Les enquêteurs américains cherchent désormais à établir les mobiles de ce double attentat et savoir si les suspects ont bénéficié d’aide. Les enquêteurs vont soulever "l'exception de sécurité publique" pour l'interroger. Cette mesure signifie que il ne bénéficiera pas pendant quelques jours des droits dits Miranda, qui prévoient qu'il peut garder le silence et est informé qu'il peut être assisté d'un avocat pendant les interrogatoires. Plusieurs sénateurs républicains ont réclamé qu’il soit désigné comme un "ennemi combattant". Ce statut prévoit qu'une personne puisse être détenue indéfiniment sans procès ou qu'elle soit jugée par un tribunal militaire.

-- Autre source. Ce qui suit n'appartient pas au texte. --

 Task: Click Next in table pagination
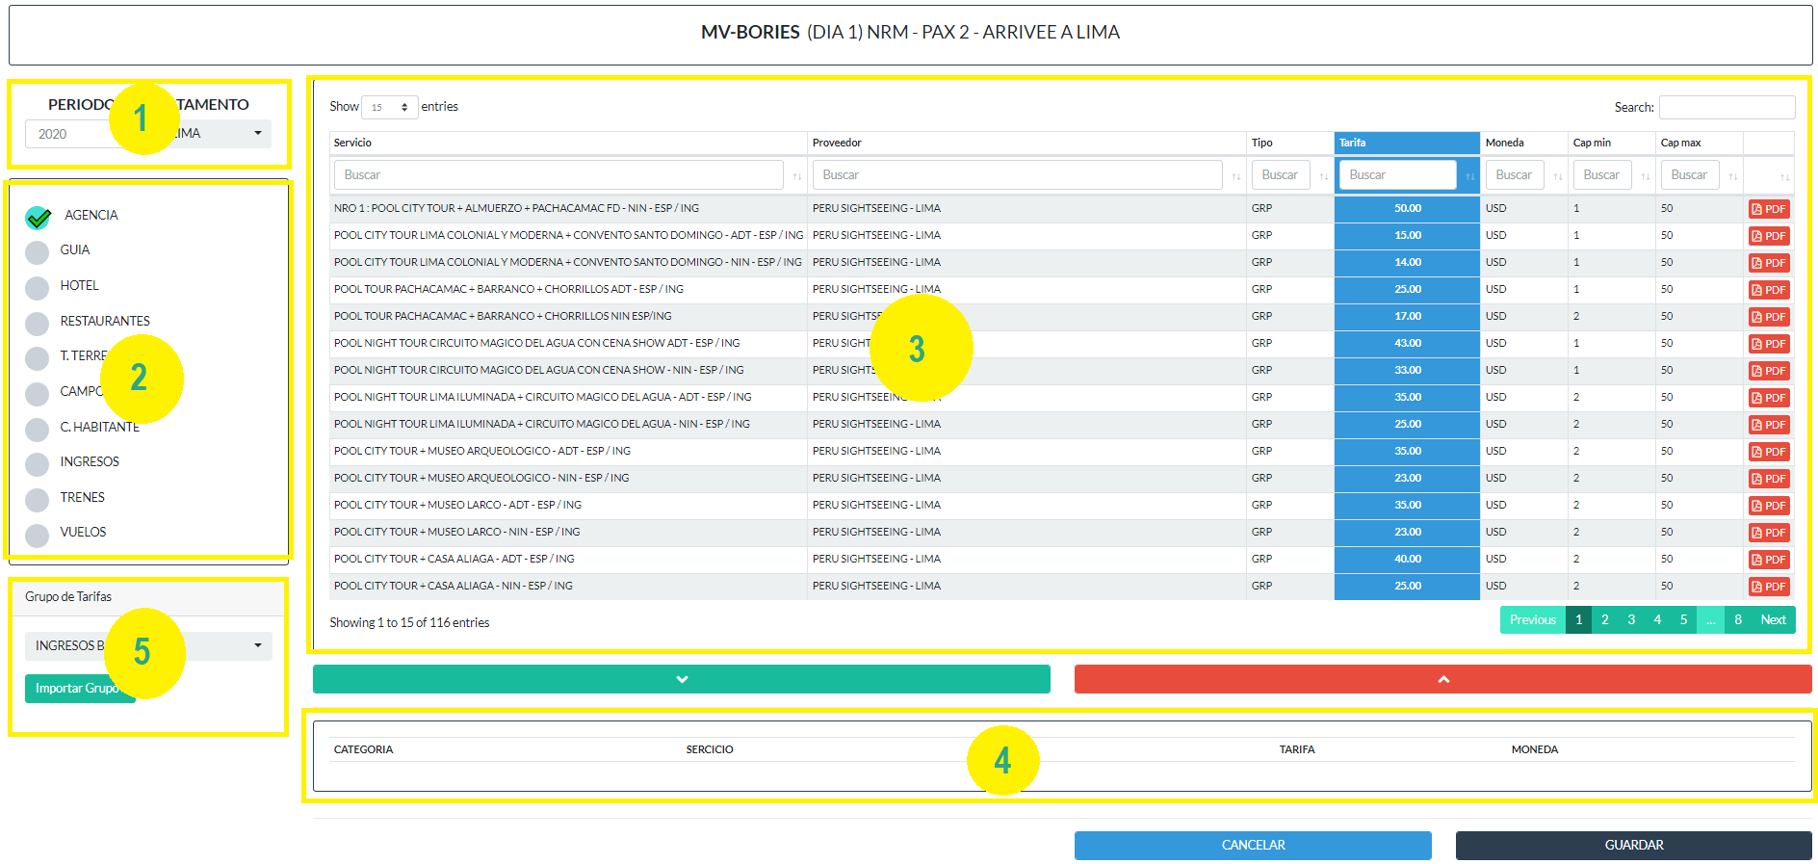[1773, 620]
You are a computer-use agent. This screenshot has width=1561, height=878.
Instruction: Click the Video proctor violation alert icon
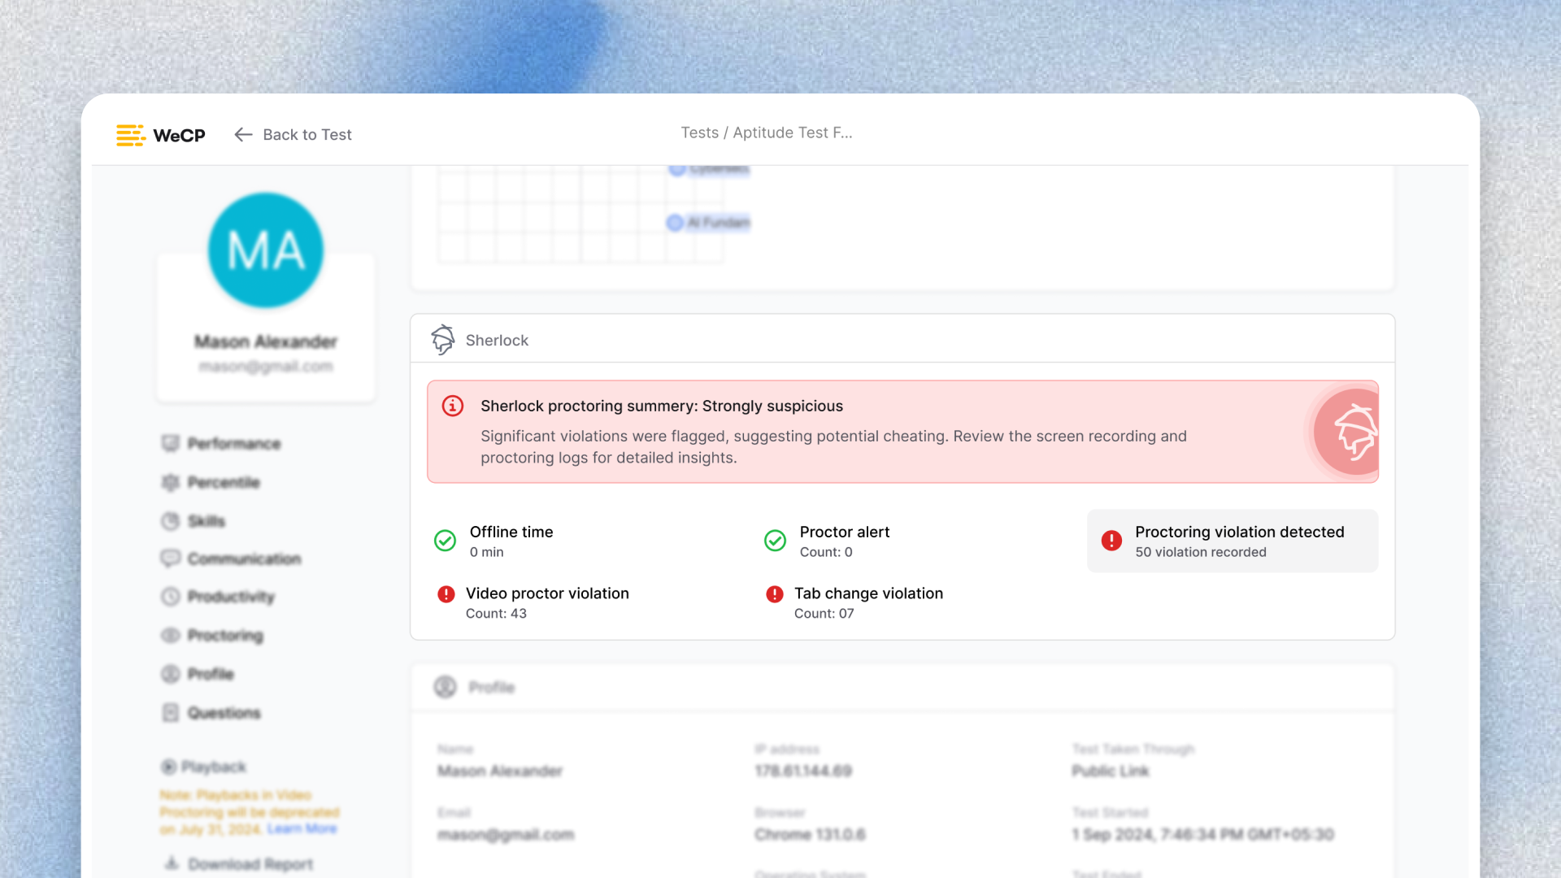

NBC News, citant des responsables fédéraux, a indiqué que malgré une blessure à la gorge qui l'empêchait de parler, le jeune homme de 19 ans avait commencé à répondre. Plus tôt, le chef de la police de Boston avait déclaré sur CBS que les frères étaient équipés pour perpétrer un autre attentat avec des "engins explosifs artisanaux" notamment des "grenades à main artisanales qu'ils ont lancées en direction des policiers".